Her cabinet approved a draft budget of $783 billion that addresses market jitters by capping bond issuance and reducing the proportion of the budget financed by fresh debt to the lowest in almost three decades.
Also complicating Takaichi’s policy challenge, core inflation in Tokyo stayed above the Bank of Japan’s 2pc target this month while the yen remains weak, bolstering the central bank’s case to keep raising interest rates.
The record 122.3-trillion-yen budget for the year starting in April, a core part of Takaichi’s “proactive” fiscal policy, will likely underpin consumption but could also accelerate inflation and further strain Japan’s tattered finances.
Investor unease about fiscal expansion in an economy with the heaviest debt burden in the industrialised world has driven super-long government bond yields to record highs and weighed on the yen.
“We believe we have been able to draft a budget that not only increases allocations for key policy measures but also takes fiscal discipline into account, achieving both a strong economy and fiscal sustainability,” said Finance Minister Satsuki Katayama.
She told a Press conference the draft budget keeps new bond issuance below 30trn yen ($190bn) for a second consecutive year, with the debt dependence ratio falling to 24.2pc, the lowest since 1998.
The Takaichi government’s efforts to reassure Japanese government bond investors were showing some success.
The 30-year JGB yield fell on Thursday from a record high 3.45pc after Reuters reported the government will likely reduce new issuance of super-long JGBs next fiscal year to the lowest in 17 years.
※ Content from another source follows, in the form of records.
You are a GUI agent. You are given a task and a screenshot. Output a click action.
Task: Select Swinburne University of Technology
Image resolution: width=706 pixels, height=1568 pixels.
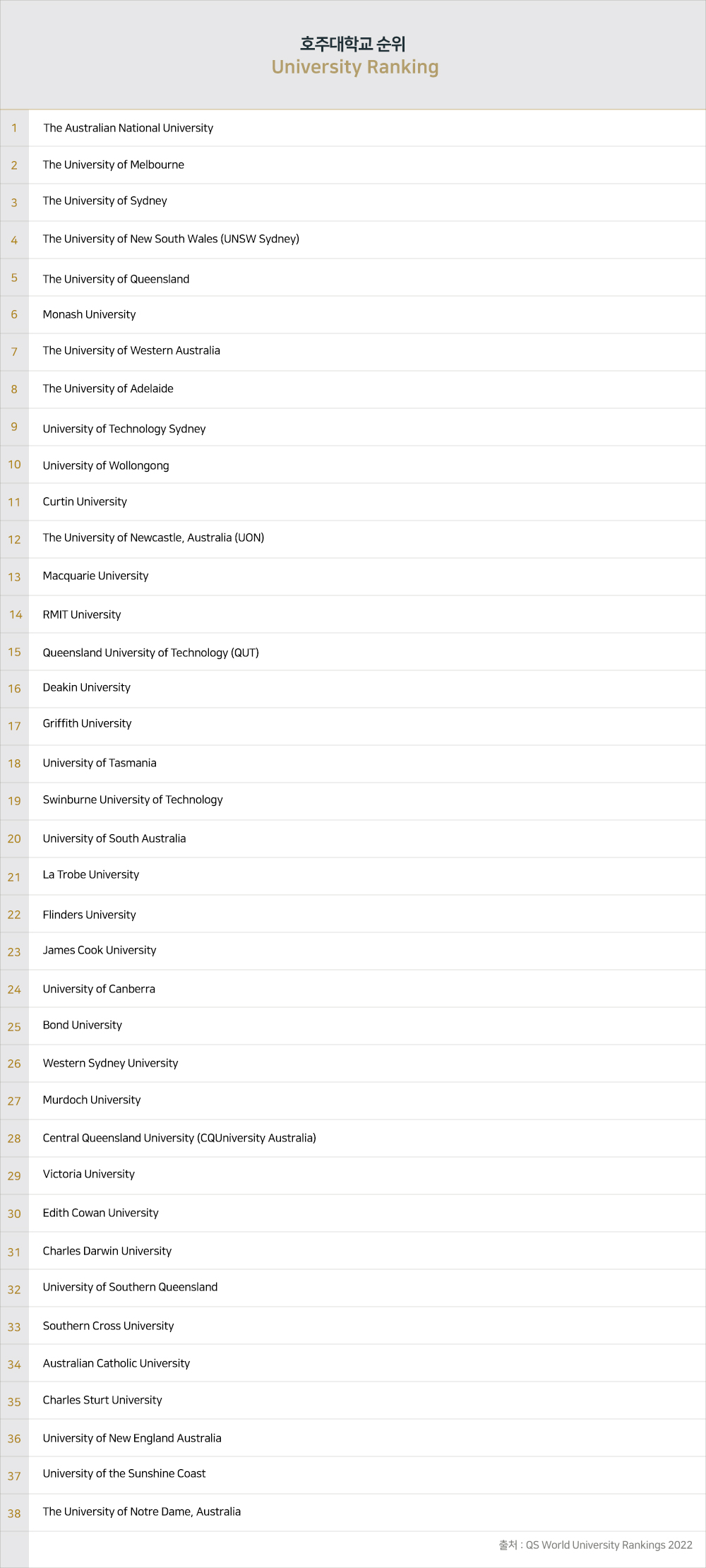(x=133, y=800)
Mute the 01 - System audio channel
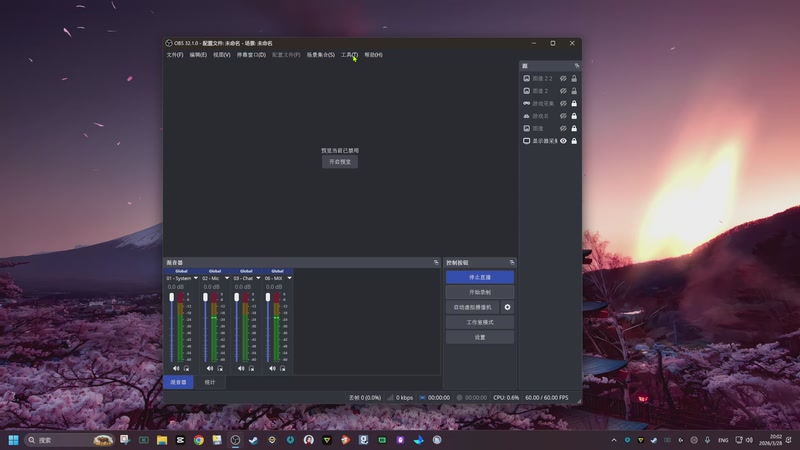The image size is (800, 450). point(175,368)

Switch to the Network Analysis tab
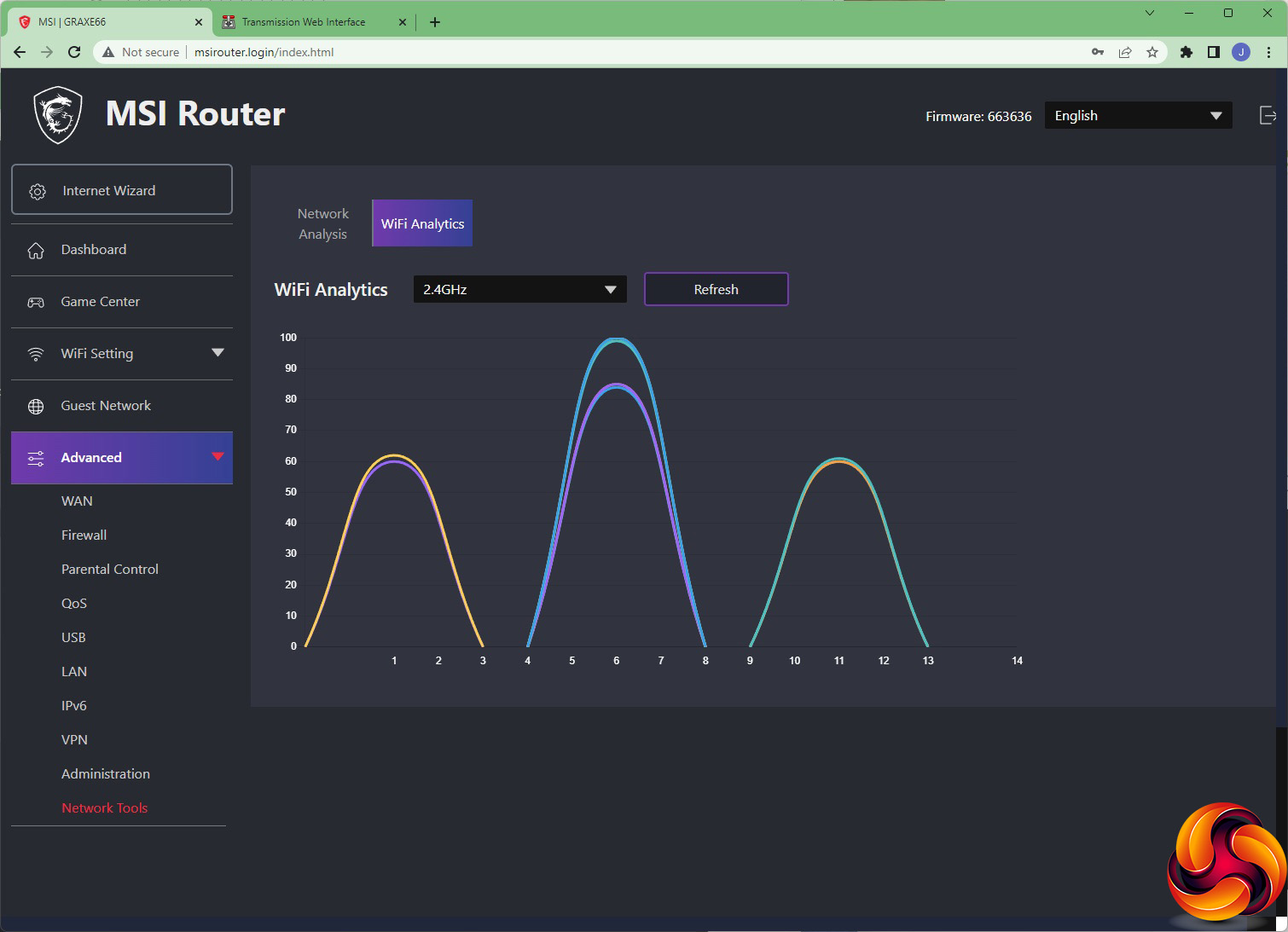pos(323,223)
Yields slipped further on Friday on the administration’s efforts at fiscal restraint.
The budget was not as large as initially feared, said Saisuke Sakai, senior economist at Mizuho Research & Technologies. “But political fragmentation raises the risk that Takaichi may resort to a large supplementary budget next year to secure opposition support, keeping alive market concerns that fiscal expansion could push the yen down and accelerate inflation,” he said.
“It’s too optimistic to assume that the current environment will persist.”
The proposed spending is inflated by a jump in debt-servicing costs for interest payments and debt redemption. It also reflects a 3.8pc rise in military spending to 9trn yen ($60bn) as part of the assertive defence policy of Takaichi, a conservative nationalist, and in line with a US push for its allies to pay more for their own defence.
The Tokyo core consumer price index, which excludes volatile costs of fresh food, rose 2.3pc in December from a year earlier, less than market forecasts for a 2.5pc gain and slowing from a 2.8pc increase in November.
The data backs up the central bank’s view that core inflation will slide below its 2pc target in coming months on easing cost pressure, before resuming a more demand-led increase that justifies additional rate increases.